UPDATE 21.11.2014: Nach ergebnislosen Nachfragen bei der Hamburger Meile schickt ich schließlich eine eMail an den technischen Dienstleister. Eine Antwort bekam ich zwar nicht, aber inzwischen lässt sich queer.de problemlos auch im WLAN der Hamburger Meile aufrufen.

8 Gedanken zu „Unschwules WLAN macht mich traurig [UPDATE: Internet jetzt schwulisiert]

  1. Nico sagt:

    Da lobe ich mir Stockholm. Das Erste, was ich am Flughafen gesehen habe, noch bevor ich meinen Koffer hatte war eine Bilderausstellung mit dem Titel „Stockholm: A Proud City“. Am Hotel weht neben schwedischen auch die Regenbogenflagge. Warum wohl? Ist doch keine Pride Week. An der Rezeption bekommen wir zur Antwort: „Ja, im August war hier Pride. Da hingen die überall als Zeichen, dass wir alle akzeptieren. Naja, und wir akzeptieren ja immer noch alle.“

  2. Mira Sun sagt:

    Hi,

    ich schreibe dir als Hetero-Frau, die alles was du geschildert hast genauso unfair findet. Ob homo oder hetero… es ist doch egal. Liebe ist Liebe.
    Ich muss gestehen, manchmal gucke ich gleichgeschlechtlichen Paaren mehr hinterher. Das betroffene Paar mag es als Starren auffassen, aber eigentlich bewundere ich euren Mut und wenn das Paar zufrieden aussieht, dann freue ich mich auch, einfach weil Glück und Liebe doch etwas zum freuen ist.

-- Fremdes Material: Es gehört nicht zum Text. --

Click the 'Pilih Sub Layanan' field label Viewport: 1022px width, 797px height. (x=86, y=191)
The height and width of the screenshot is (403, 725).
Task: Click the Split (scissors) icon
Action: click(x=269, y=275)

    Es ist unfair, dass man der homosexuellen Community einen Stempel verpasst. Als Mensch ist man sehr gut im tabuisieren, aber es ist falsch. Es ist ganz einfach falsch und ich finde gut, dass jemand nicht schweigt und auch zum Nachdenken anregt.

    Am Wochenende habe ich mich tierisch aufgeregt über diesen dämlichen Etikausschuss, der das Verbot von Inzest als Einschnitt in die persönliche sexuelle Selbstbestimmung sieht.
    Bitte? Inzest ist okay, eine Ehe unter gleichgeschlechtlichen Partnern nicht? Klar, das sind zwei verschiedene Stellen. Einmal Regierung auf der anderen Seite Ethikausschuss. Aber das passt für mich trotzdem nicht zusammen.
    In letzter Zeit falle ich sehr oft darüber und immer macht es mich traurig… weil es einfach so nicht sein sollte.

  3. Pluesch sagt:

    Eine ähnliche (unerfreuliche) Beobachtung habe ich in der Berufsschule gemacht.

    Dort wird eine Software der IServ GmbH eingesetzt (Benutzerverwaltung, Datenablage, Mailkonten etc.), die mittels Blacklist ebenfalls den Zugriff auf queer.de verweigert. Als Hinweis wird die Kategorie „Erotik“ genannt.

    Ich werde mal eine Anfrage an die Firma senden und dann berichten, ob eine Stellungnahme zurück kommt.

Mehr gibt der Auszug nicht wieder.